# Thread: Differential equation for electrical circuit

1. ## Differential equation for electrical circuit

$L\frac{dI}{dt}+RI=E$

In this equation, I is the current, R is the resistance, L is the inductance, and E is the electromotive force (voltage).

A) Solve the differential equation given a constant voltage $E_0$

B)Use the result of Exercise A) to find the equation for the current if I(0)=0,$E_0$=110volt, R=550 ohms, and L=4 henrys.
When does the current reach 90% of its limiting value?

Answer:

I am trying to answer these questions. But if any member knows the answer he may reply.

2. ## Re: Differential equation for electrical circuit Originally Posted by Vinod $L\frac{dI}{dt}+RI=E$

In this equation, I is the current, R is the resistance, L is the inductance, and E is the electromotive force (voltage).

A) Solve the differential equation given a constant voltage $E_0$

B)Use the result of Exercise A) to find the equation for the current if I(0)=0,$E_0$=110volt, R=550 ohms, and L=4 henrys.
When does the current reach 90% of its limiting value?

Answer:

I am trying to answer these questions. But if any member knows the answer he may reply.
Divide the equation by L and use the integrating factor method to solve the DE. Have you studied that?

3. ## Re: Differential equation for electrical circuit

From $\displaystyle L\frac{dI}{dt}+ RI= E$ we have $\frac{dI}{dt}= \frac{E- RI}{L}$. We can separate that as $L\frac{dI}{E- RI}= dt$.

Let u= E- RI so that $du= -RdI$, $dI= -\frac{1}{R}du$. Now we can write the equation as $-\frac{L}{R}\frac{du}{u}= dt$, $\frac{du}{u}= -\frac{R}{L}dt$.

Integrate both sides to get u as a function of t. Then go back to I.

4. ## Re: Differential equation for electrical circuit

Hi,
$Ie^{\frac{Rt}{L}}=\frac1L\int e^{\frac{Rt}{L}}*E_0$

What to do next? What is the value of $E_0$ ?

5. ## Re: Differential equation for electrical circuit

Hello, By integrating both sides of equation, I got $ln u= \frac{-Rt}{L}$.So E-RI=$\frac{-Rt}{L}$ Is this a general solution to this problem?

6. ## Re: Differential equation for electrical circuit

Hi,
Please read $e^{\frac{-Rt}{L}}=E-RI$

7. ## Re: Differential equation for electrical circuit Originally Posted by Vinod Hi,
$Ie^{\frac{Rt}{L}}=\frac1L\int e^{\frac{Rt}{L}}*E_0$

What to do next? What is the value of $E_0$ ?

# # # # # # #

**GIVEN PROBLEM A**
Transcribe the entries from the line containing "You are a GUI" through the final line of the entries, inclusive, and omit any pictures.

**SUPPLIED MATERIAL**
# # # # # # #

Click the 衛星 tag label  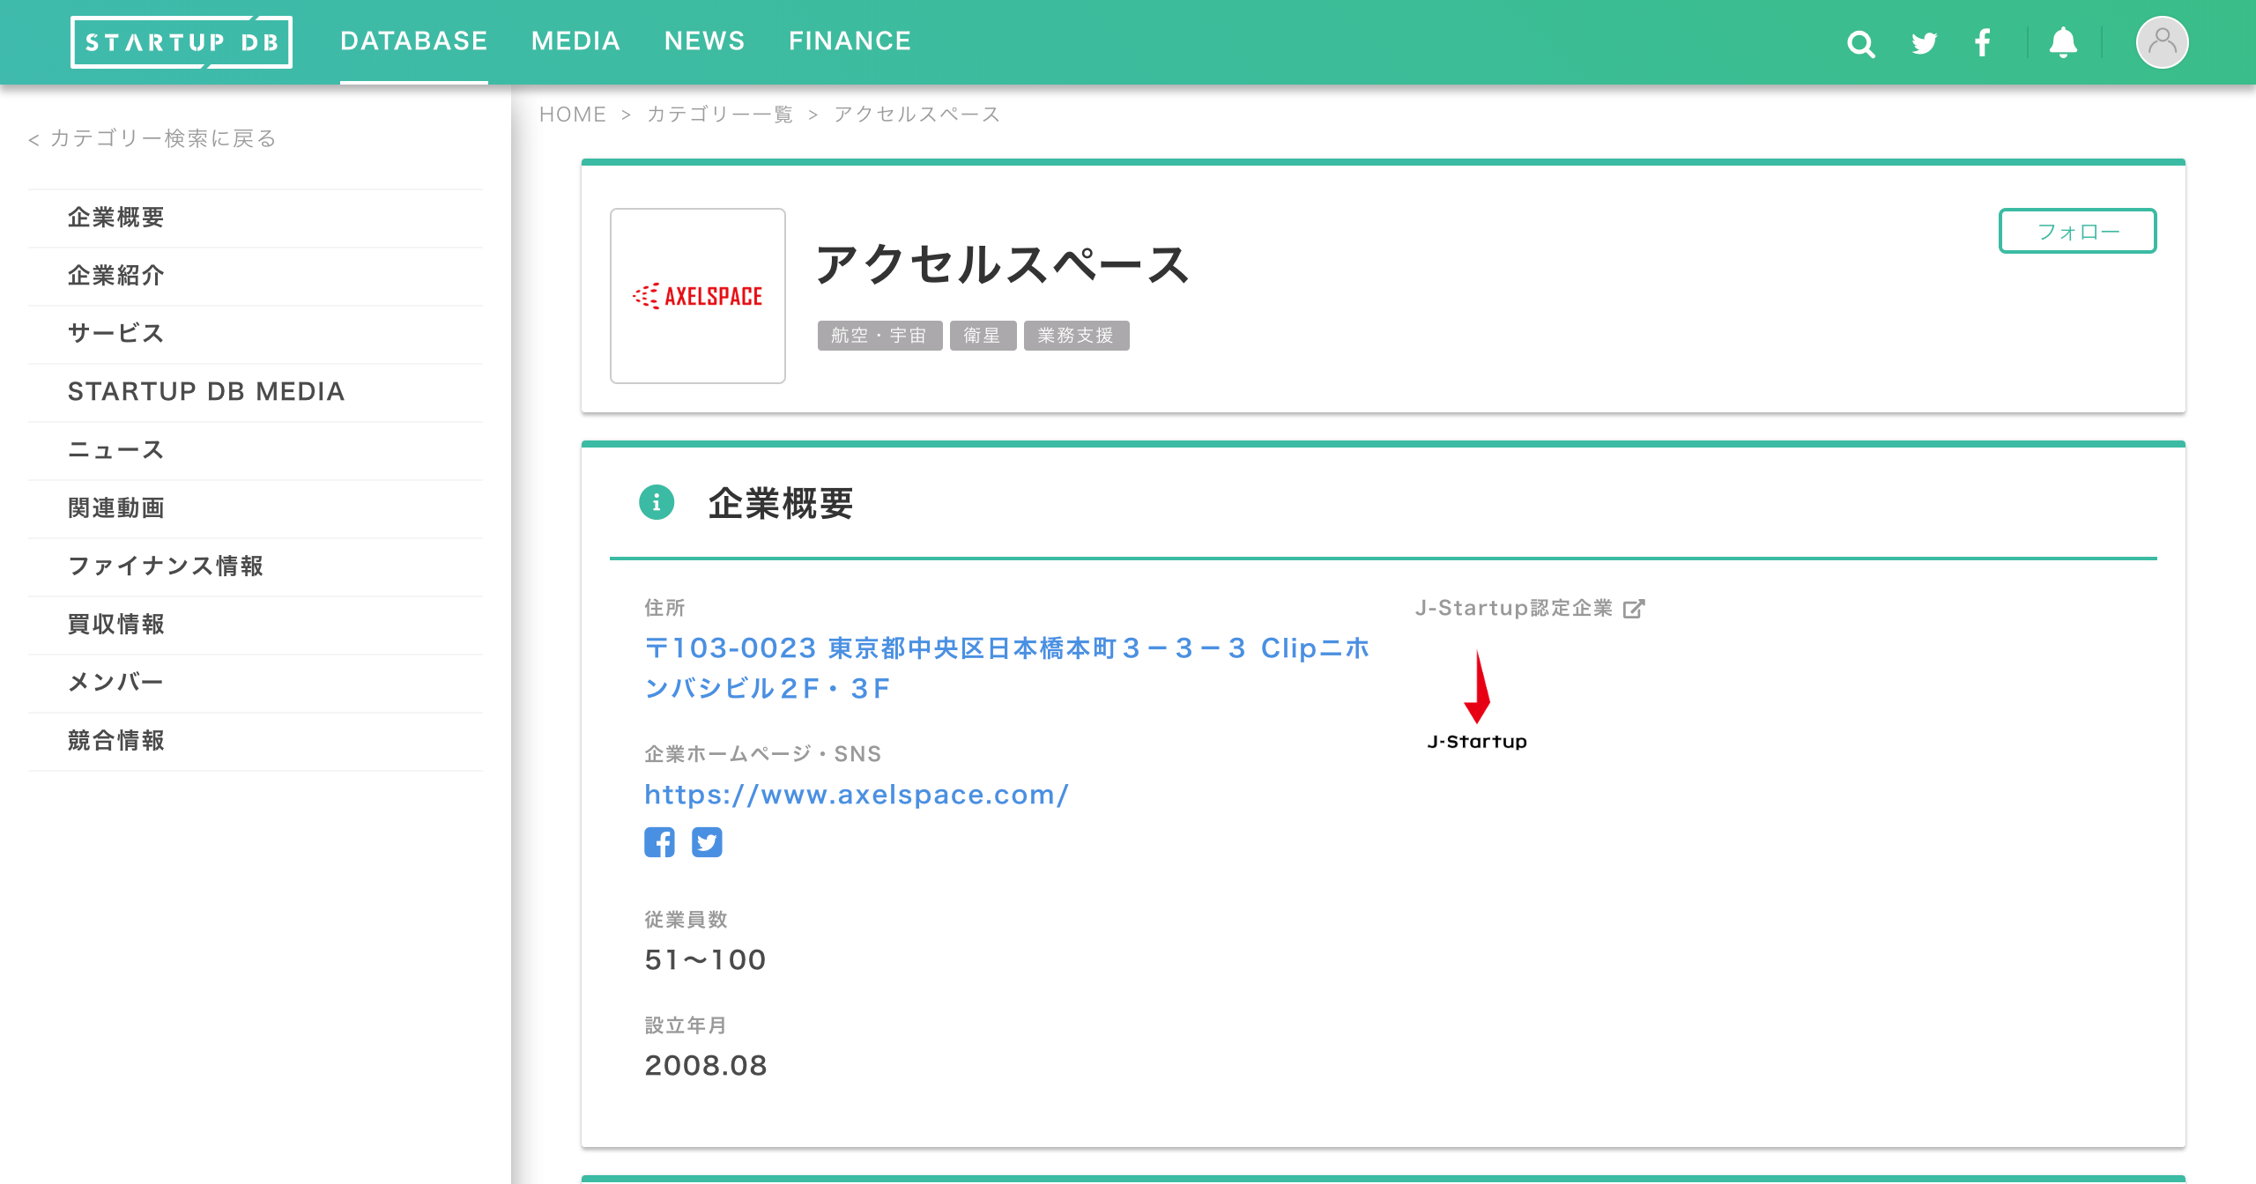click(x=983, y=336)
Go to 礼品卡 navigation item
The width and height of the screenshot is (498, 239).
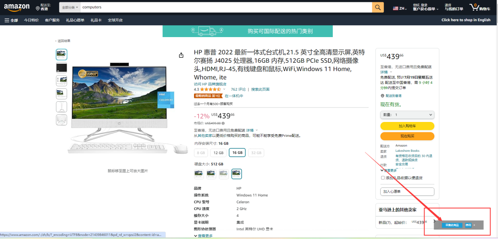point(96,20)
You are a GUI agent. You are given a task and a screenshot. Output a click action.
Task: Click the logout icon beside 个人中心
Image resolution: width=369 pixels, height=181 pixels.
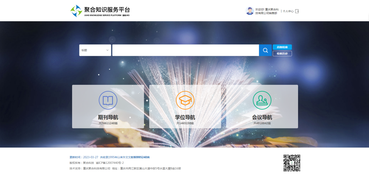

# # # # # # #

**GIVEN PROBLEM B**
Reproduce word for word the portion of the circuit equation thread between "Let u= E- RI" and "go back to I.", inclusive.

**EXERCISE RESPONSE A**
You are a GUI agent. You are given a task and a screenshot. Output a click action.
Task: Click the logout icon beside 个人中心
Image resolution: width=369 pixels, height=181 pixels.

**EXERCISE RESPONSE B**
Let u= E- RI so that $du= -RdI$, $dI= -\frac{1}{R}du$. Now we can write the equation as $-\frac{L}{R}\frac{du}{u}= dt$, $\frac{du}{u}= -\frac{R}{L}dt$.

Integrate both sides to get u as a function of t. Then go back to I.